Uno spazio di inclusione e di accoglienza ( non solo simbolica ma anche fisica), destinato agli immigrati regolari ed alle loro famiglie che intraprendono un percorso di piena integrazione nella società italiana: con l’inaugurazione dei locali riadattati in via Colomba, parte “Welcome! Preparare accoglienza per costruire integrazione”, progetto frutto della collaborazione fra la Prefettura di Perugia ed il Provveditorato alle Opere Pubbliche finanziato dal Fondo Europeo per l’Integrazione.
Al taglio del nastro dei nuovi locali erano presenti, oltre al Prefetto Vincenzo Cardellicchio che ha fortemente voluto il progetto, anche l’Arcivescovo di Perugia mons. Gualtiero Bassetti, il Sindaco del Capoluogo umbro Wladimiro Boccali, ed i rappresentanti delle Forze di Polizia locali.

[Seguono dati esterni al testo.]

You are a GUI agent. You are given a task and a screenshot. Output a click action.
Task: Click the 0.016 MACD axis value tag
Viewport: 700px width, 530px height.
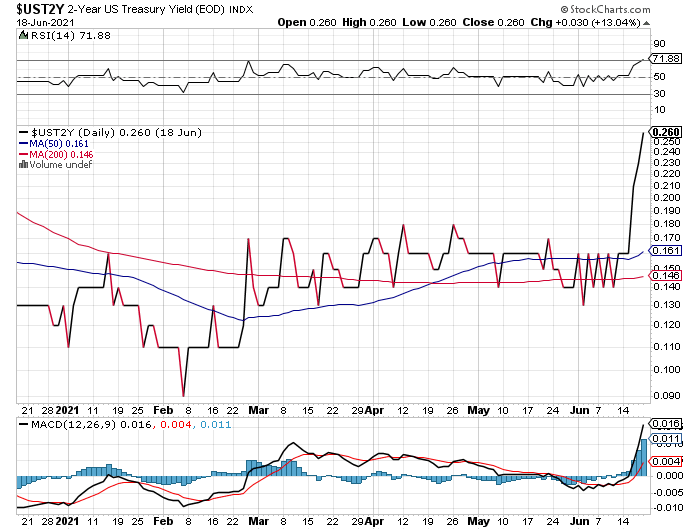pyautogui.click(x=665, y=425)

Ma cos’è “Welcome”? Lo ha spiegato lo stesso Cardellicchio durante la sobria cerimonia: “L’idea è quella di sburocratizzare un obbligo di legge e di trasformarlo in un’occasione di accoglienza vera e non solo dichiarata, una mano tesa alla buona immigrazione. Questi locali – ha proseguito il Prefetto - saranno la sede dove si svolgeranno le sessioni di formazione civica ed informazione previste per legge per i sottoscrittori dell’Accordo di integrazione, condizione necessaria per il mantenimento di 15 dei 16 crediti concessi all’atto dell’ingresso sul territorio nazionale, ma anche uno spazio confortevole, ospitale, pensato soprattutto sulle esigenze delle giovani madri che frequentano i corsi con i figli al seguito. Sono convinto che uno Stato che agli stranieri chiede giustamente e fermamente il rispetto delle regole debba saper offrire sin dal primo momento, quello dell’accoglienza, il suo volto migliore, più aperto e organizzato”.
I nuovi locali fanno parte dello stesso complesso di corso Cavour che già ospita gli uffici amministrativi distaccati della Prefettura, ed in particolare lo Sportello Unico dell’Immigrazione (presso il quale viene sottoscritto l’Accordo di integrazione e che cura, inoltre, altri adempimenti importanti per la vita dell’immigrato come quelli relativi ai ricongiungimenti familiari) e lo Sportello Cittadinanza (dove viceversa accedono gli stranieri che, al termine di un percorso di piena integrazione nel nostro Paese, maturano i requisiti per poter diventare italiani a tutti gli effetti).
Grazie a Welcome!, si completa così un polo multifunzionale di servizi per gli stranieri e le loro famiglie, destinato a porsi come costante punto di riferimento lungo tutto il percorso di consolidamento del legame fra l’immigrato ed il Paese che lo ha accolto.
Nel breve brindisi di saluto seguito al taglio del nastro, il Prefetto Cardellicchio si è congedato affettuosamente dalle Istituzioni locali e da tutti i dipendenti della Prefettura, con cui ha condiviso dieci mesi di intenso lavoro al servizio della comunità locale: l’inaugurazione di oggi, infatti, è stato il suo ultimo atto ufficiale a Perugia prima di lasciare la città per assumere dal 2 aprile il nuovo incarico cui è stato destinato presso la Presidenza del Consiglio dei Ministri.